Bishop Borgess High School
When the school opened in September 1966, it had 317 students. During the 1970s, Bishop Borgess was the largest coeducational Catholic high school in Michigan, with a peak enrollment of 1,912 in 1978. Soon after reaching this peak, the demographics of northwest Detroit began to change and enrollment began decreasing. The Archdiocese of Detroit closed the school in 2005. Today, the school is a part of Cornerstone Schools under the name, Washington-Parks Academy.
Sports
Like Michigan State University, the school colors were green and white (also gold), and sports teams were known as the Spartans. Boys had teams for football, baseball, basketball, track, cross-country, soccer, and tennis. Girls had teams for softball, swimming, basketball, track and volleyball. The school was a member of Detroit's Catholic High School League and the Michigan High School Athletic Association (MHSAA).
Bishop Borgess is most known for its Girls Basketball team which won three State Championships (1993, 1995 and 1997) and is one of only five schools in Michigan history to have two Miss Basketball award winners from their school, Maxann Reese (1995) and Aiysha Smith (1997). Maxann Reese was a first-team All-Big Ten player at Michigan State and went on to play in the WNBA. Aiysha Smith played at St. John's and LSU and also played in the WNBA. The Girls Basketball coach Dave Mann received multiple Coach of the Year awards during his 11 years at Bishop Borgess.

Records of locating words and elements

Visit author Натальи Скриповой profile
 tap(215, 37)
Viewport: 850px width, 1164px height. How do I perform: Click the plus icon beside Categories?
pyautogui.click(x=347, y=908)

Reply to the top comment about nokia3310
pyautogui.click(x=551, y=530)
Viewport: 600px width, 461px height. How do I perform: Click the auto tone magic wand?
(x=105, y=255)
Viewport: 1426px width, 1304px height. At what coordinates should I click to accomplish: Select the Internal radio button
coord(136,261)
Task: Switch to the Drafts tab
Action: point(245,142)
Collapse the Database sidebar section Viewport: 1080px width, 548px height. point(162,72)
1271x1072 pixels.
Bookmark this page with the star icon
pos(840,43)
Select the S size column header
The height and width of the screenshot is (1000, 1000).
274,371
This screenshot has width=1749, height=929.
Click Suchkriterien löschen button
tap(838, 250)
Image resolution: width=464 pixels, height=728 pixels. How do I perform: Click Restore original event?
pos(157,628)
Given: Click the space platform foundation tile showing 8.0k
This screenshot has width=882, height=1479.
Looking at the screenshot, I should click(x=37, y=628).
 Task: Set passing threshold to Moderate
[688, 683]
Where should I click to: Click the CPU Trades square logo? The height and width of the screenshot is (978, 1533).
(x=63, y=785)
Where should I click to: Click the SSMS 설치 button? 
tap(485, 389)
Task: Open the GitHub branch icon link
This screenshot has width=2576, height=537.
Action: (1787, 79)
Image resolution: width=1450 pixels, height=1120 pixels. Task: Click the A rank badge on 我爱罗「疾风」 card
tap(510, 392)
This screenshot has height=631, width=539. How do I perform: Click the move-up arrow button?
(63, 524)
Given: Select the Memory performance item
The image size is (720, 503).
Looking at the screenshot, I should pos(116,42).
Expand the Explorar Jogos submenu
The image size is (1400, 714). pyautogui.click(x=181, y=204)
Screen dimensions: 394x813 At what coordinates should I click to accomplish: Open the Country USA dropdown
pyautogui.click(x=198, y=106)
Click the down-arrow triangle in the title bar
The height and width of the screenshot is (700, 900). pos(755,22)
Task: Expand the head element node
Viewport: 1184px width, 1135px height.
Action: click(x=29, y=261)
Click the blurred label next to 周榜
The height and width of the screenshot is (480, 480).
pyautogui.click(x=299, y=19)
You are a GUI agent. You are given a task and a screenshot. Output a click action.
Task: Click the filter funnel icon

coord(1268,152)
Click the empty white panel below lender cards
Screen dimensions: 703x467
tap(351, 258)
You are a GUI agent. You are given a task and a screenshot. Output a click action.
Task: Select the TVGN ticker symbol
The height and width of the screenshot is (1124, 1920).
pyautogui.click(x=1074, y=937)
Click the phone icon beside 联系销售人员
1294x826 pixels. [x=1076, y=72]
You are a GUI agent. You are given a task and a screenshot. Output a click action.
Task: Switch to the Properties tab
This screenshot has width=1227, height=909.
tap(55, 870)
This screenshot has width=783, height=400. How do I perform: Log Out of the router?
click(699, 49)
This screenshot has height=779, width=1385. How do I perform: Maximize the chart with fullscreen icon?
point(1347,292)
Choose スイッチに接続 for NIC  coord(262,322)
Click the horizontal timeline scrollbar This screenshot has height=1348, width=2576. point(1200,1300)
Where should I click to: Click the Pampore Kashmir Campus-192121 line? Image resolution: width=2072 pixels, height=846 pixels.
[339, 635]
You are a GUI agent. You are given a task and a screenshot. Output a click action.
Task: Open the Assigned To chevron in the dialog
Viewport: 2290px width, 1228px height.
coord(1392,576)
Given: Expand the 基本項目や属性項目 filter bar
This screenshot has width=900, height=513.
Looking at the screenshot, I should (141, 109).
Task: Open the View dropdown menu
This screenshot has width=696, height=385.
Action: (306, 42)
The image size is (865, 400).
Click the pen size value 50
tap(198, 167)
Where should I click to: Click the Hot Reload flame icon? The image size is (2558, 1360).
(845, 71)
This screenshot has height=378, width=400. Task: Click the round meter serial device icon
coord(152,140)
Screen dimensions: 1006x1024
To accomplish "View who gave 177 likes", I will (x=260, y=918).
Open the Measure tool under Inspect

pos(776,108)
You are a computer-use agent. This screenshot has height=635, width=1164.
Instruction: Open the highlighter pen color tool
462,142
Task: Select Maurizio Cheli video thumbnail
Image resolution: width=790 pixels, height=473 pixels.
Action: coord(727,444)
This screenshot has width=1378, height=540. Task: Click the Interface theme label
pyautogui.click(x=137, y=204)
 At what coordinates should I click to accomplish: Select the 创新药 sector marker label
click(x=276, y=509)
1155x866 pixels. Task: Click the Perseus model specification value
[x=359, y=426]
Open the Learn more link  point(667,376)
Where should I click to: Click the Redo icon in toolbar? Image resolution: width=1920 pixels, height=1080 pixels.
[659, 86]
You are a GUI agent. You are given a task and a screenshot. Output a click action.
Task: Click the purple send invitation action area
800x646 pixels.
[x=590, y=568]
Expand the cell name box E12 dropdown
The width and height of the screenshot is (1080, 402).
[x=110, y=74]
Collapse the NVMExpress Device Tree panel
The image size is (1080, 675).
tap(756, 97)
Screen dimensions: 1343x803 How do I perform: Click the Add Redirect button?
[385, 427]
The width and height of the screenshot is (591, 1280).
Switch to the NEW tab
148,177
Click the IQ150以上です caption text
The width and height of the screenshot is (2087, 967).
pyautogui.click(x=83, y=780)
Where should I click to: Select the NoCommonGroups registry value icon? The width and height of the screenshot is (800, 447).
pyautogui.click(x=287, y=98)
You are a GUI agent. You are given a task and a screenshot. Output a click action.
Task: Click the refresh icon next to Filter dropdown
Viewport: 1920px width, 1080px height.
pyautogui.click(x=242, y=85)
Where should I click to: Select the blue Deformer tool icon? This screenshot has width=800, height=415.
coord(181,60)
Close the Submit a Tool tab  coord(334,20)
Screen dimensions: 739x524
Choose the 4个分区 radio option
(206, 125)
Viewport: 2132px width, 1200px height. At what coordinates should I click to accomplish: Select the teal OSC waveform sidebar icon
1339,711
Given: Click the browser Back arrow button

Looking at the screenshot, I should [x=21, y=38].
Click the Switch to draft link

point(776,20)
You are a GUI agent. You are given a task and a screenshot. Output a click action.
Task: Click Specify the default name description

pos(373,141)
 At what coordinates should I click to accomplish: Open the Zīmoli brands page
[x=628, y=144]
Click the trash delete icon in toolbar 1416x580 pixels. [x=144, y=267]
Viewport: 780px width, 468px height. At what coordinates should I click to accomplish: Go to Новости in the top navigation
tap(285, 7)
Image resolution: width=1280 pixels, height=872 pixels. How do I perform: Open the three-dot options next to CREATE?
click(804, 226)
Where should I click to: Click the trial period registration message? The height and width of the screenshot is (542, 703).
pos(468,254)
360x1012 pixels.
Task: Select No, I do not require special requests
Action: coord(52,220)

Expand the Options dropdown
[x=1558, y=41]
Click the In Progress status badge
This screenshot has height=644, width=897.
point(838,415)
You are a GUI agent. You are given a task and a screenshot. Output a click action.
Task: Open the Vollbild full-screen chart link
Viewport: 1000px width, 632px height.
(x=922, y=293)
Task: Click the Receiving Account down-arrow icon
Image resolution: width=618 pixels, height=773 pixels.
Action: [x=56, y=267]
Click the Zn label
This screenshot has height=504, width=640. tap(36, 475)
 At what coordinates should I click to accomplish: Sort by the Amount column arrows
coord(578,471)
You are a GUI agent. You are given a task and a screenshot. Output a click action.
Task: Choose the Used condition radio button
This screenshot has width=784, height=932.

* _The request_
Reproduce word for word the stretch of the Bishop Borgess High School page from "Bishop Borgess is" through "at Bishop Borgess.".

* _Output below_
Bishop Borgess is most known for its Girls Basketball team which won three State Championships (1993, 1995 and 1997) and is one of only five schools in Michigan history to have two Miss Basketball award winners from their school, Maxann Reese (1995) and Aiysha Smith (1997). Maxann Reese was a first-team All-Big Ten player at Michigan State and went on to play in the WNBA. Aiysha Smith played at St. John's and LSU and also played in the WNBA. The Girls Basketball coach Dave Mann received multiple Coach of the Year awards during his 11 years at Bishop Borgess.